Ewa Kowalkowska (kapitan Centrostalu): Przyjechałyśmy tutaj po trzy punkty, po jak najszybsze zwycięstwo. Udało się wygrać po trzech setach. I bardzo dobrze, bo dopiero teraz czekają nas przygotowania do trudniejszych spotkań.
Justyna Sachmacińska (kapitan Gedanii): Nie była na nas wywierana presja, mogłyśmy grać spokojnie, dać z siebie więcej... Jednak niewiele zagrałyśmy na parkiecie z naszych przedmeczowych założeń. Szkoda zwłaszcza tego drugiego seta. W końcówce niepotrzebnie wkradły się w nasze poczynania nerwy i niepokój.
Piotr Makowski (trener Centrostalu): Cieszymy się, że wygraliśmy. Gedanii potrzeba przede wszystkim lepszego przyjęcia, to wtedy i w ataku będzie jej łatwiej. Życzę tej drużynie, aby finiszowała tak jak w poprzednim sezonie.
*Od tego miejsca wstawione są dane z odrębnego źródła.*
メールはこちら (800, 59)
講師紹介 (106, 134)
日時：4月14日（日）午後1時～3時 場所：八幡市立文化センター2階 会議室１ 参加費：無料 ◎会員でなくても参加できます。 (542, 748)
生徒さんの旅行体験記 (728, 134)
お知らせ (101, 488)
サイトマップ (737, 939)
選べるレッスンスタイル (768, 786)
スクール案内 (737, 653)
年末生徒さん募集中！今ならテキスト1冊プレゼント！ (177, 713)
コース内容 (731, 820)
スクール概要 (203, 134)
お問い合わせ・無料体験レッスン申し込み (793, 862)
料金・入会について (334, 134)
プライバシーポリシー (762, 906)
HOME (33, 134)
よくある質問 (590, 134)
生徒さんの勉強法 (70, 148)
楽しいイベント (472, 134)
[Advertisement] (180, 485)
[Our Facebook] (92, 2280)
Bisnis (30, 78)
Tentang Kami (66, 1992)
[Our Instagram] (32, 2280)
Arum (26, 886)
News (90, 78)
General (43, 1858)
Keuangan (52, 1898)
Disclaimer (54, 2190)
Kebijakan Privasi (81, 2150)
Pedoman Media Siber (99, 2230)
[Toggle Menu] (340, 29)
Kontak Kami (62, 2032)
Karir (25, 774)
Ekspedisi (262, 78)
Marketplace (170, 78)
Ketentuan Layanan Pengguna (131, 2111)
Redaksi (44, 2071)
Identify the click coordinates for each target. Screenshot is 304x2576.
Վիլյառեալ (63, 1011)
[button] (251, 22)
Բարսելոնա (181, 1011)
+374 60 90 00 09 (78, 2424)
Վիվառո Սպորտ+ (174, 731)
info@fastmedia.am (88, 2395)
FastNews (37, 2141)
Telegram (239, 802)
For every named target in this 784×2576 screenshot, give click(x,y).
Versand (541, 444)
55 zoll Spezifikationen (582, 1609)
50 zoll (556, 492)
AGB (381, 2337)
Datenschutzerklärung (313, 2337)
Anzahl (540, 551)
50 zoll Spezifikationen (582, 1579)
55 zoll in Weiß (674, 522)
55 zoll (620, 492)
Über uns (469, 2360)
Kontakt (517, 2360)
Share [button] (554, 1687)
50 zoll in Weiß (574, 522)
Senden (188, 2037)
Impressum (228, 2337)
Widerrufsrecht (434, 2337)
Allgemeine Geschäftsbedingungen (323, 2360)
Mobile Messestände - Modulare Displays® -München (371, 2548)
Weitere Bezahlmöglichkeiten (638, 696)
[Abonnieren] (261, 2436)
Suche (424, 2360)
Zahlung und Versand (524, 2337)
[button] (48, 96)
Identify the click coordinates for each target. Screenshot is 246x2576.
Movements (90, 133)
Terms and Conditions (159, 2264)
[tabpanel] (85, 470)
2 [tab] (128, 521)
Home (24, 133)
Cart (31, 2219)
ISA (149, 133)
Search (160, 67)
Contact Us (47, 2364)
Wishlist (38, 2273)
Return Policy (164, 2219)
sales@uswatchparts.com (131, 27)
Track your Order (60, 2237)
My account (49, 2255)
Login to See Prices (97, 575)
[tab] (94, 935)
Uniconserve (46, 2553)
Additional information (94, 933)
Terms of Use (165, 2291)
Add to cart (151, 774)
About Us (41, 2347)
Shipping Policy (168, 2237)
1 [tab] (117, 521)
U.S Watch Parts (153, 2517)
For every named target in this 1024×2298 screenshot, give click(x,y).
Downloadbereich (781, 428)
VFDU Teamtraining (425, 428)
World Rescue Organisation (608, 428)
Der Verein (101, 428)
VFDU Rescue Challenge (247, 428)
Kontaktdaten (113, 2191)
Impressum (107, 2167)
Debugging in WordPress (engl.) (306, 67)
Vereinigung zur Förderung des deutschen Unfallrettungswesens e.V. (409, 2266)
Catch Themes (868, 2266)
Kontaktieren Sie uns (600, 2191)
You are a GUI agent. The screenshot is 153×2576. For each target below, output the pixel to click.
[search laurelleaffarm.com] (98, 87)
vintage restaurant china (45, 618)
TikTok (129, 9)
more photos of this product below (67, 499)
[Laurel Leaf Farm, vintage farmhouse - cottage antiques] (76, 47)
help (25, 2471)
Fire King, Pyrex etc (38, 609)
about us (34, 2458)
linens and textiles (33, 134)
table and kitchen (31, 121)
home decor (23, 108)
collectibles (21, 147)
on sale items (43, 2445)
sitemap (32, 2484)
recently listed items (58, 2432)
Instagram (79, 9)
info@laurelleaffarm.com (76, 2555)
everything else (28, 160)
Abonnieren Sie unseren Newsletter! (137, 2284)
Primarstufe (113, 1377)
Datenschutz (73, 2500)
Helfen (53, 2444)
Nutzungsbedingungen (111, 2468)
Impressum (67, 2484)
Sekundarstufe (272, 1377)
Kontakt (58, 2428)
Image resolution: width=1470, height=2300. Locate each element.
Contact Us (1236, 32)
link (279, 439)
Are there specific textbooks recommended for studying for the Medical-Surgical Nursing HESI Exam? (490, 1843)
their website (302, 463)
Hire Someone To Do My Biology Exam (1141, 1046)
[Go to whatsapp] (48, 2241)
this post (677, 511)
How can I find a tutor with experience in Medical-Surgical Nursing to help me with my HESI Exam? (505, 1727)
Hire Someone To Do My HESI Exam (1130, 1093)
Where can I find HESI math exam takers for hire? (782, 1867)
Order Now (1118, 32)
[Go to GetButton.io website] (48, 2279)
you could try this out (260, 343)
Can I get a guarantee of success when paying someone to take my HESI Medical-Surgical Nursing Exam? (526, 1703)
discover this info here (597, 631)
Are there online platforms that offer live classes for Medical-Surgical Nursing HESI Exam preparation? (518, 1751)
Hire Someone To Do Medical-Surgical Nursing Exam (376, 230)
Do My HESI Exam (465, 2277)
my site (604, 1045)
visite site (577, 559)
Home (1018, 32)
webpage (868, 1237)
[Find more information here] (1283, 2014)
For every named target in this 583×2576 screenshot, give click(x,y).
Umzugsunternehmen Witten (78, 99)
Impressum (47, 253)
Nie mam nic przeciwko temu, aby zaczęła gromadzić już od następnego meczu w... Dąbrowie Górniczej.
Grzegorz Wróbel (trener Gedanii): Wiemy, że nikt nam nie da niczego za darmo. Musimy nadal pracować z założeniem, że na poprawę gry potrzeba czasu. Dziś dokonałem dwóch zmian w składzie. Znalazłem nową pozycję dla Kurnikowskiej, bo na treningach ta dziewczyna ma bardzo dobry atak i zagrywkę, a w meczach się "zamyka". Wierzę, że będzie grać lepiej. Nam też nie jest przyjemnie, gdy przegrywamy tak wysoko.